**Extract**
________________
# You win free CDs for life from *ONE* record label. Which label do you choose?



## Guest (Jun 1, 2015)

Congratulations! You just won a TalkClassical (?) lottery and the prize is free CDs for the rest of your life from any label that you choose. 

So which label will you select? And why?

------------------
Fine print:

The offer includes all discs currently in print as well as all new issues and re-releases for as long as you live from the selected label. If the label you choose goes out of business for any reason, you cannot switch labels.

Labels are distinguished by the brand name displayed on the packaging, not by the parent company. So if you choose Hyperion, you don't also get Helios, Naxos does not include Marco Polo, etc. 

A mechanism is in place so that you can't resell or give away the CDs you receive. They for your personal enjoyment, within reasonable limits.


----------



## Pugg (Aug 8, 2014)

Is this a joke or spam?


----------



## Art Rock (Nov 28, 2009)

I'd pick Chandos, a combination of excellent quality and often somewhat more adventurous repertoire.


----------



## joen_cph (Jan 17, 2010)

My first thought too, but I might reconsider for Brilliant Classics, provided the success/re-issue and new-releases policy goes on.


----------



## Polyphemus (Nov 2, 2011)

Hyperion for me high quality all the way and very daring. From Medieval to present day it's all there.


----------



## ComposerOfAvantGarde (Dec 2, 2011)

I started thinking........Harmonia Mundi has the breadth of repertoire, fantastic musicians especially in early music and contemporary music and quality of recording that I truly love, however I would really love to have free CDs from NEOS because it's really hard to come across any in Australia! Harmonia Mundi I can get quite easily. 

NEOS is my final choice.


----------



## Polyphemus (Nov 2, 2011)

Pugg said:


> Is this a joke or spam?


We can but only dream of such bounty.

:tiphat:


----------



## Nereffid (Feb 6, 2013)

Hmm, your fine-print offer is a little sneaky, because you're denying me all the Hyperion re-releases. So I might have to go with Harmonia Mundi instead. As said above, both labels cover a great range of music across all periods and are always reliable.


----------



## Le Peel (May 15, 2015)

Deutsche Grammophon would be the safe choice. I would also consider Naxos for their every large and diverse catalog.
________________
**Data**
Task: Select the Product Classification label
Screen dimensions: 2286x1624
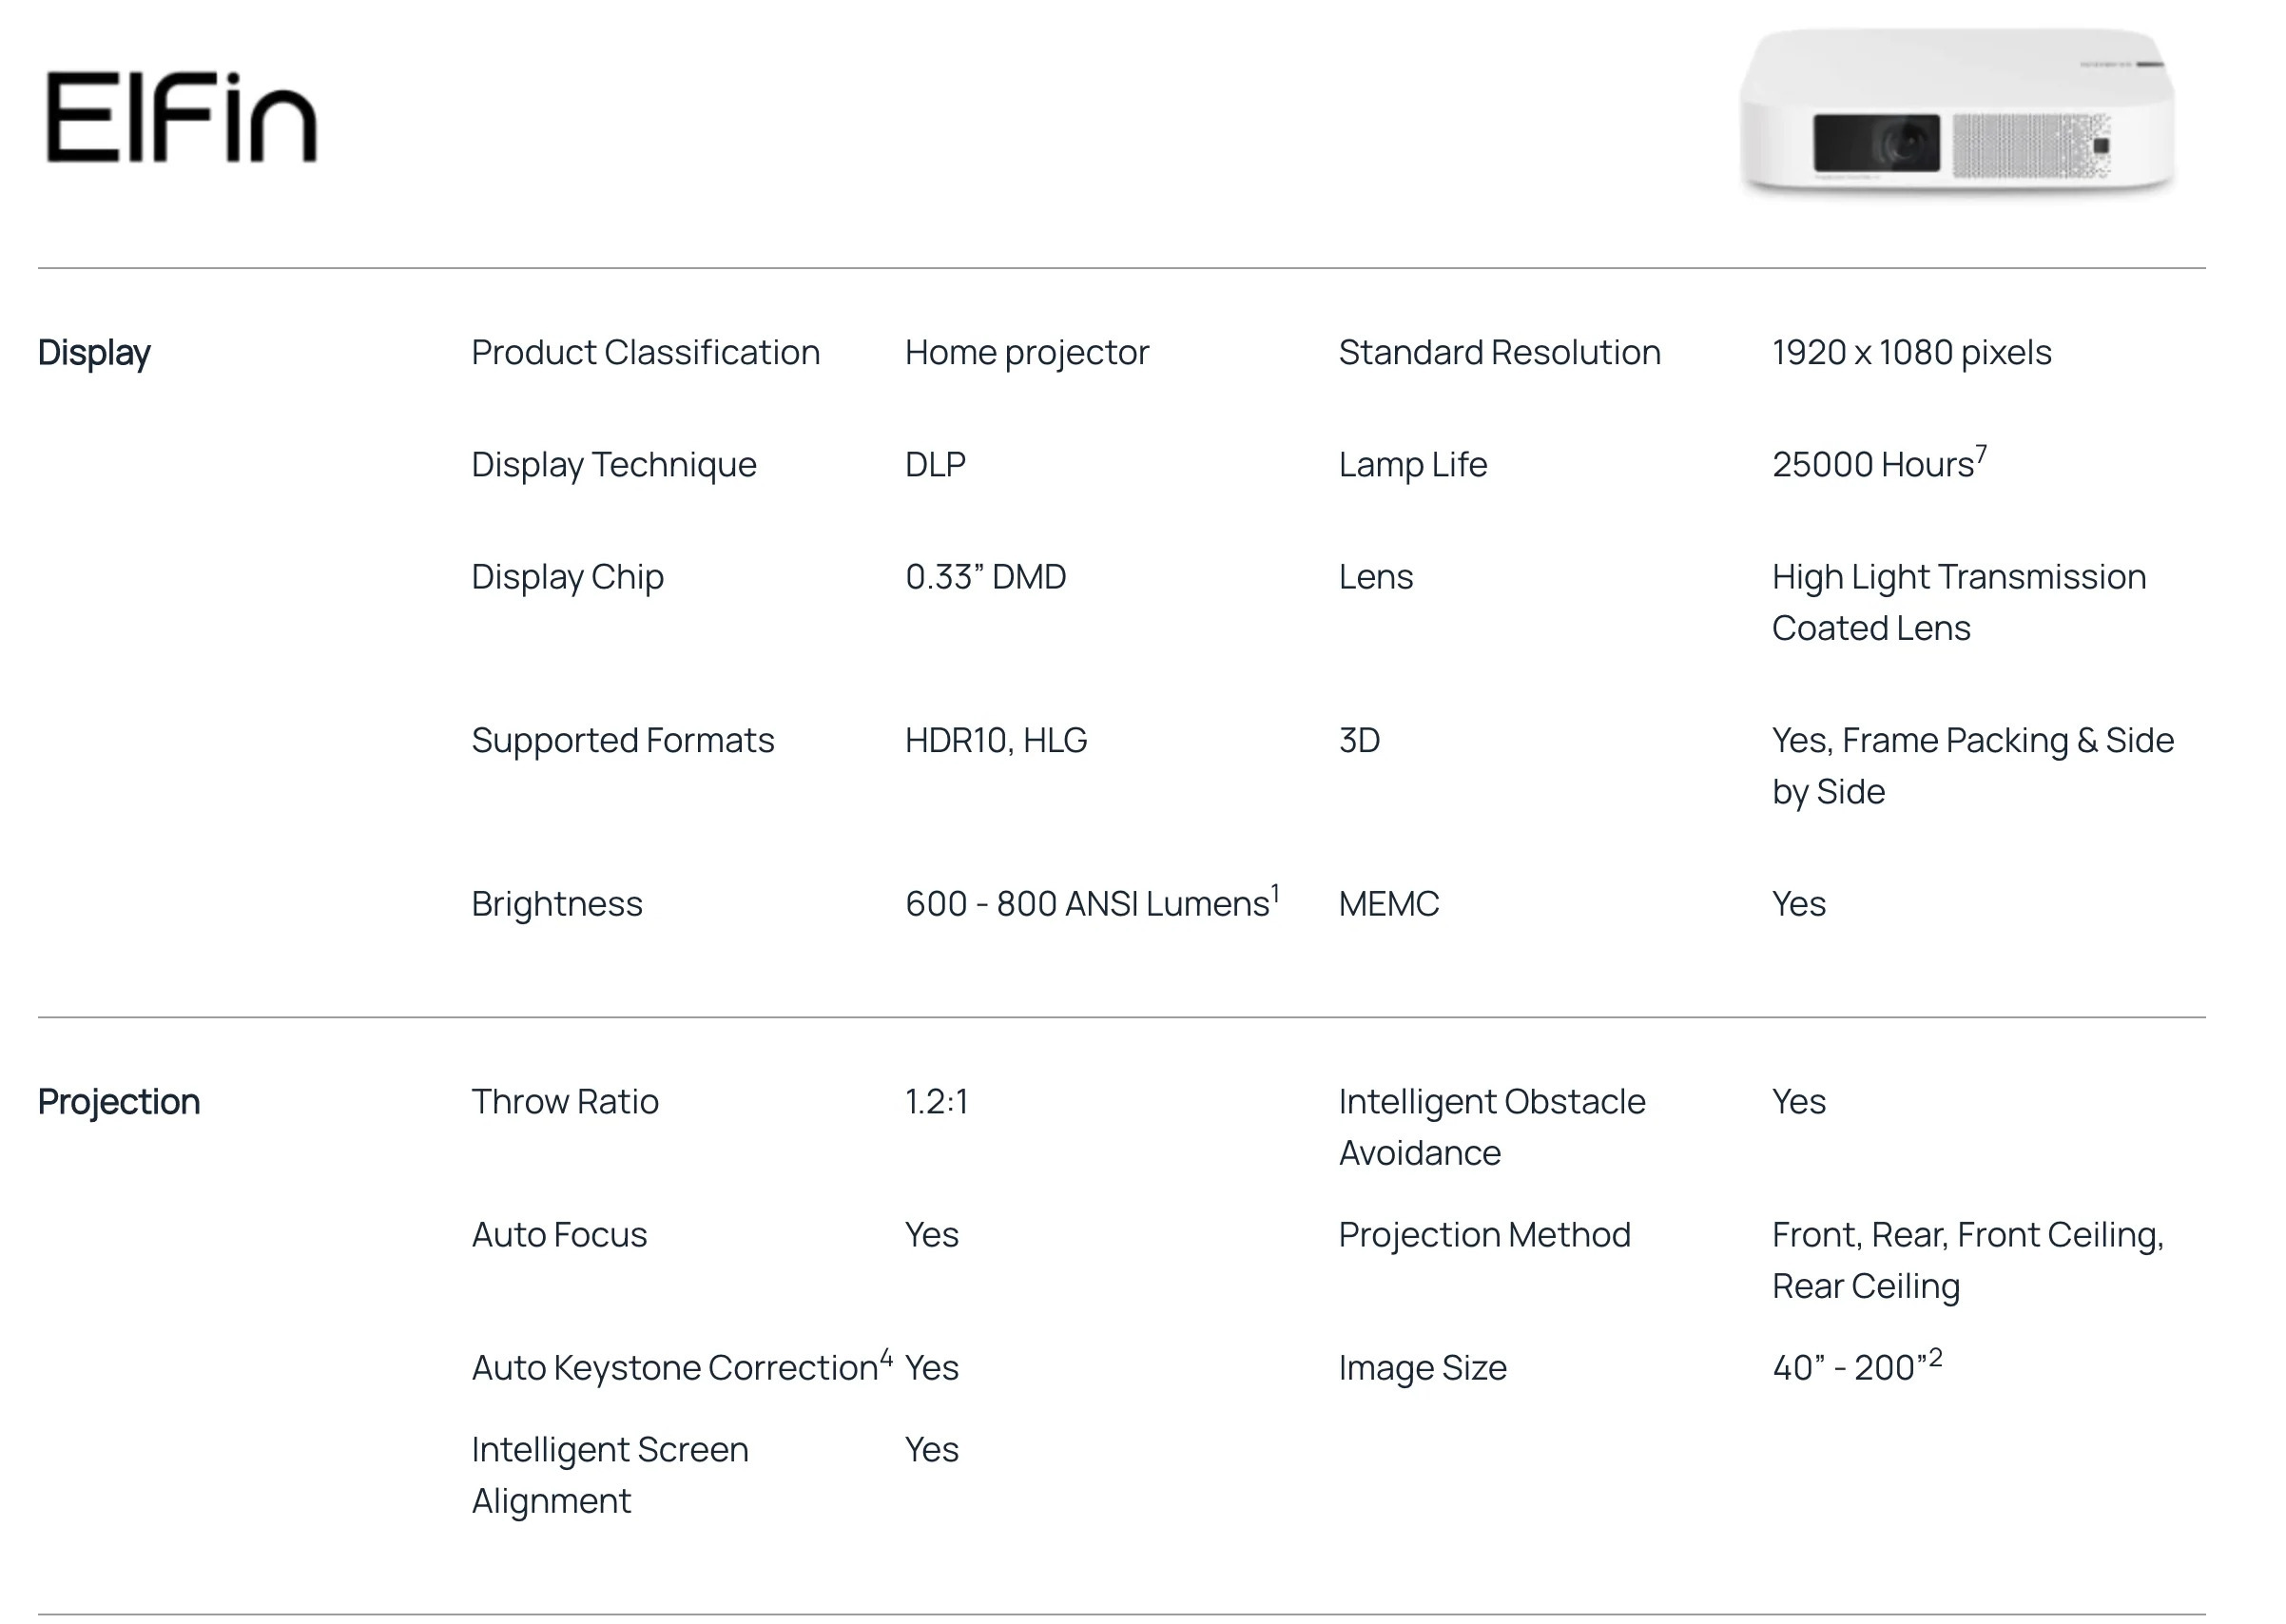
________________
Can you give the stretch of the record-label thread from "## Nereffid (Feb" through "(May 15, 2015)" again, changing "sneaky" to "crafty"?

## Nereffid (Feb 6, 2013)

Hmm, your fine-print offer is a little crafty, because you're denying me all the Hyperion re-releases. So I might have to go with Harmonia Mundi instead. As said above, both labels cover a great range of music across all periods and are always reliable.


----------



## Le Peel (May 15, 2015)